- **DATA LISTING**
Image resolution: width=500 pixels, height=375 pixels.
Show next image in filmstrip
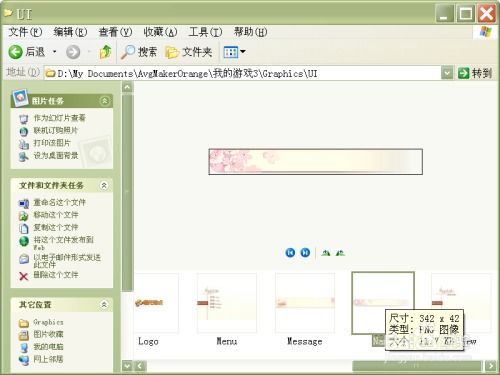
==
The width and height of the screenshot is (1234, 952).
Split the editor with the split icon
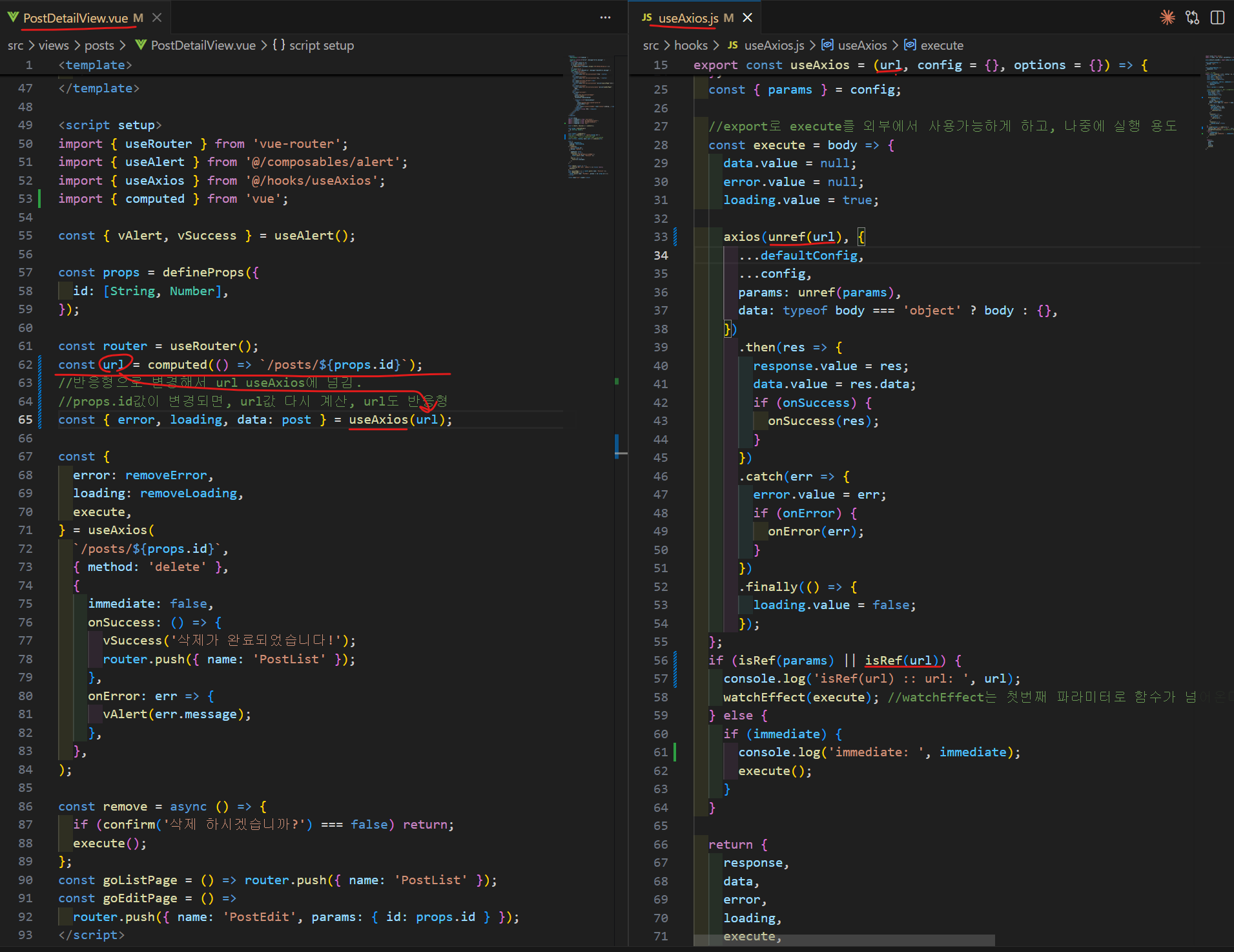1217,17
==
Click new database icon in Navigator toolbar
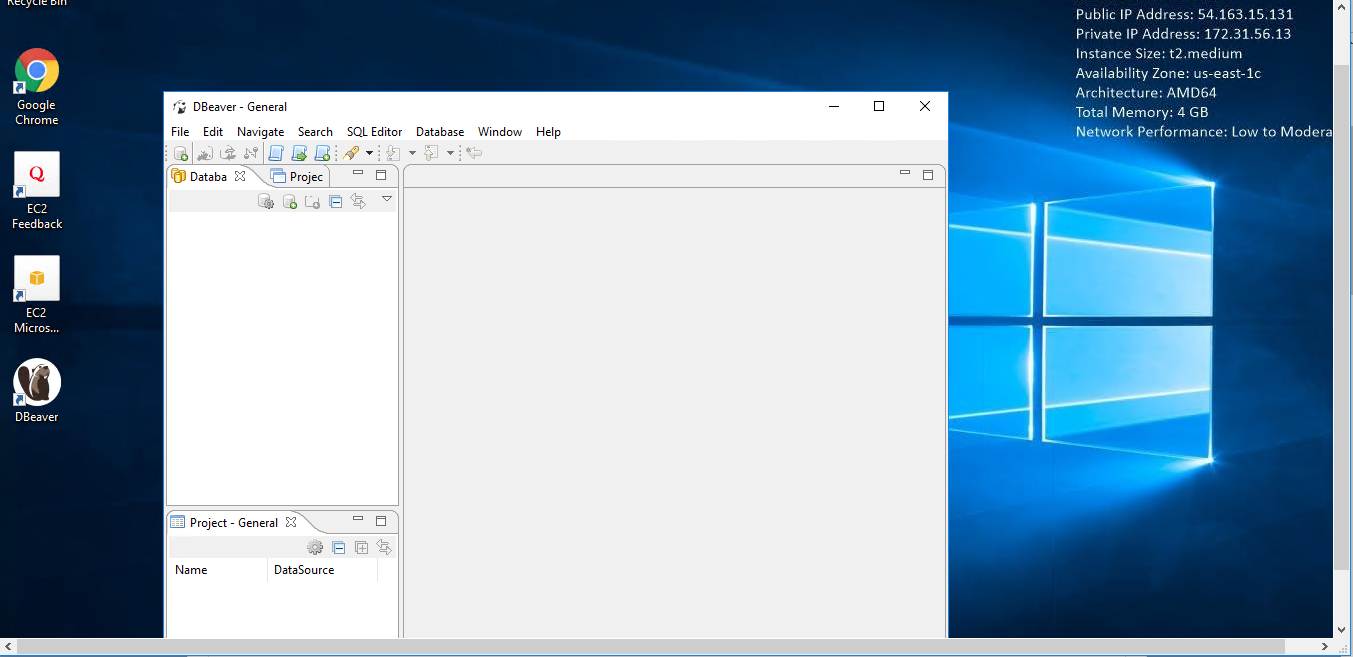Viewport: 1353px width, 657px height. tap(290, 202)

- **INSTRUCTIONS TO FOLLOW**
Please return the lines of the records verbatim, starting at the line that contains "Image resolution: width=500" and ending at the line that contains "Show next image in filmstrip", with both of those lines included.

- **ANSWER TO THE TASK**
Image resolution: width=500 pixels, height=375 pixels.
Show next image in filmstrip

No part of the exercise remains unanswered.